I've tried to comment the code enough so you can modify it to your own needs, one of the most common requirements would be to add mounting holes to affix the PCB to a more solid foundation. For this there is I've provided a module you can modify that is already called when the object is generated:

 /* Modify the base plate     **     ** The objects defined here will be subtracted from the base plate. You can     ** use this to define mounting holes, etc. The example code given here     ** creates holes for M3 mounting bolts - if you want to do this you should     ** increase the value of 'BASE_PLATE_EXTRA' to 5 or more.     */     module modify_baseplate() {     /* Sample code to create M3 mounting holes     **     ** See notes above for more details.     **       mid_width = (BASE_PLATE_HOLE_WIDTH / 2) + ((BASE_PLATE_WIDTH - BASE_PLATE_HOLE_WIDTH) / 4);       mid_breadth = (BASE_PLATE_HOLE_BREADTH / 2) + ((BASE_PLATE_BREADTH - BASE_PLATE_HOLE_BREADTH) / 4);       // Generate mounting holes for M3 bolts on each edge of the frame       translate(v = [ 0, mid_breadth, 0 ]) {         cylinder(r = 1.5 + (2 * FUDGE_FACTOR), h = 3 * BASE_PLATE_HEIGHT, center = true, $fs = 0.3);         }       translate(v = [ 0, -mid_breadth, 0 ]) {         cylinder(r = 1.5 + (2 * FUDGE_FACTOR), h = 3 * BASE_PLATE_HEIGHT, center = true, $fs = 0.3);         }       translate(v = [ mid_width, 0, 0 ]) {         cylinder(r = 1.5 + (2 * FUDGE_FACTOR), h = 3 * BASE_PLATE_HEIGHT, center = true, $fs = 0.3);         }       translate(v = [ -mid_width, 0, 0 ]) {         cylinder(r = 1.5 + (2 * FUDGE_FACTOR), h = 3 * BASE_PLATE_HEIGHT, center = true, $fs = 0.3);         }     */       }

The code is commented out but, if enabled, would generate a set of mounting holes for M3 bolts in the center of each edge of the base plate (you do need to modify the BASEPLATEEXTRA variable to add some additional plate space to accommodate the holes without weakening the structure). Any object generated by this module will be subtracted from the base plate. This, combined with modifications to the main variables, gives you a fair bit of flexibility to adjust the object to your needs.

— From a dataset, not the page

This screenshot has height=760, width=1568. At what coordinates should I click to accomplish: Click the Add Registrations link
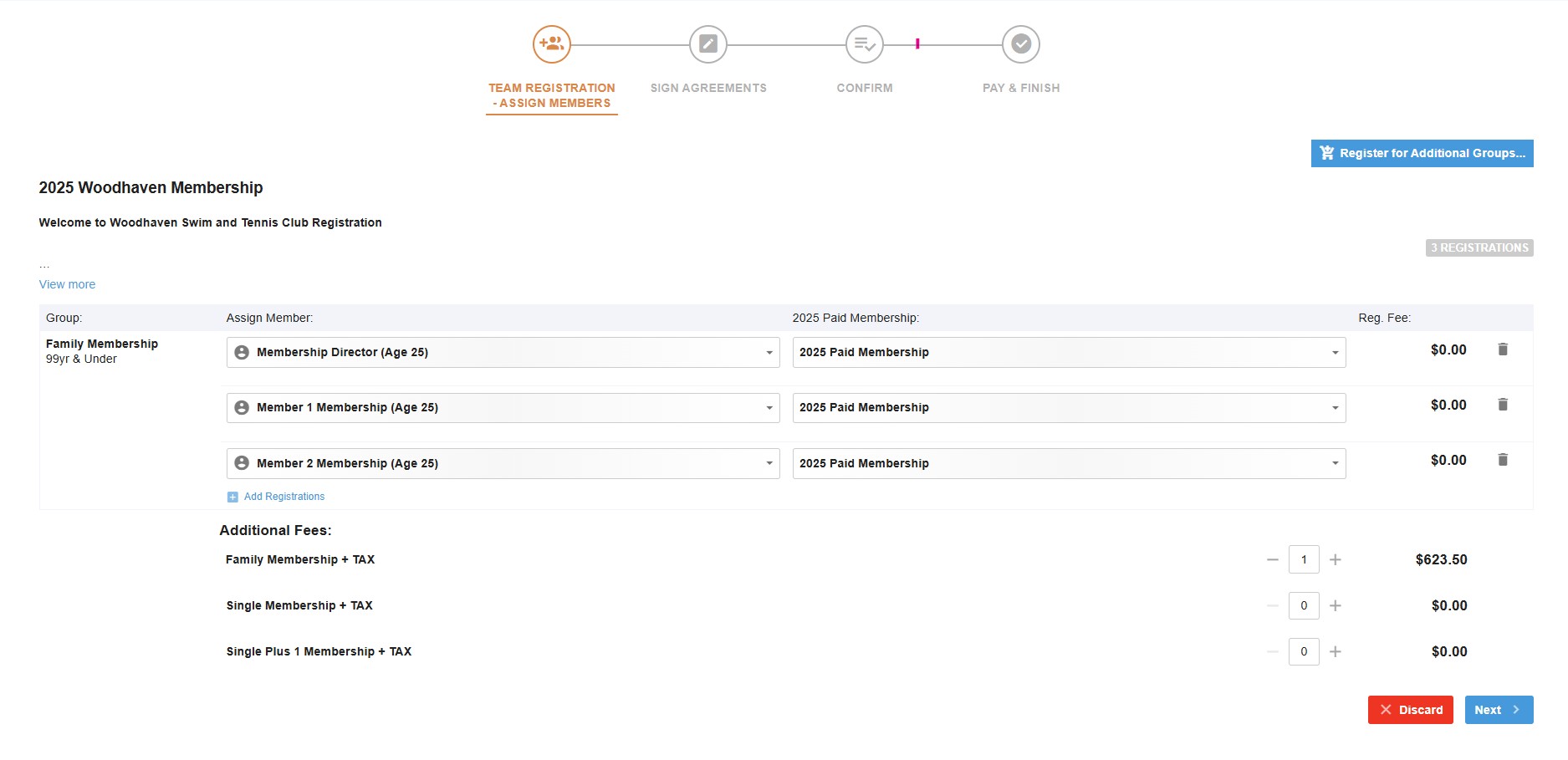pos(283,497)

More generally I've recently added a glass bed to my printer by simply buying a cheap photo frame of around the right size and using bulldog clips to attach it. I had to adjust the limit switch detecting the zero level of the bed and then re-align the bed balancing (a process that has taken several hours so far and is not yet complete). The end result has been well worth it - the glass bed sticks well during the printing phase (I start with 95C for the first layer and then drop to 85C for the remaining layers) but makes it far easier to remove the printed objects once they are done (a few seconds of cooling and they practically fall off). It's also a lot easier to clean the print bed - I can remove it completely and use cotton balls soaked in acetone (at the moment I'm using fingernail polish remover that is about 80% acetone) to clean it before re-attaching.

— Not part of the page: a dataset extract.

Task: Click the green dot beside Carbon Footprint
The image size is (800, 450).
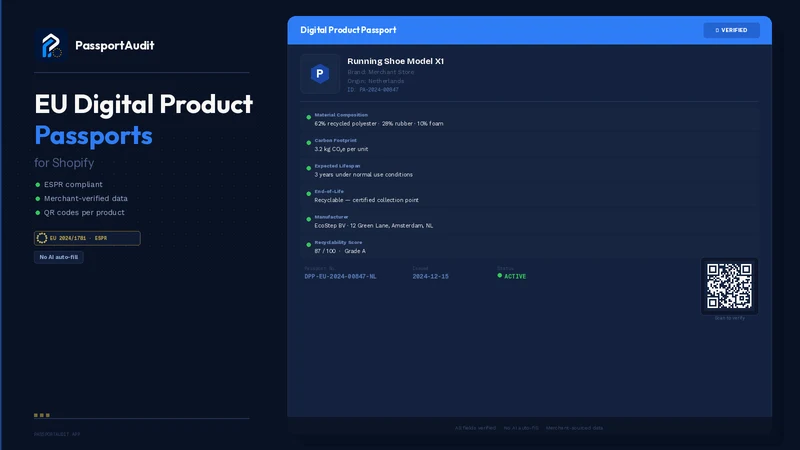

At the moment I'm having some problems balancing the print bed correctly - I don't think the cheap glass is entirely uniform in thickness. Because the glass extends beyond the print area it is acting like a heat sink and bleeding heat from the edges - prints that push to the limit of my print bed area are peeling at the edges. Some more experimentation to go I think.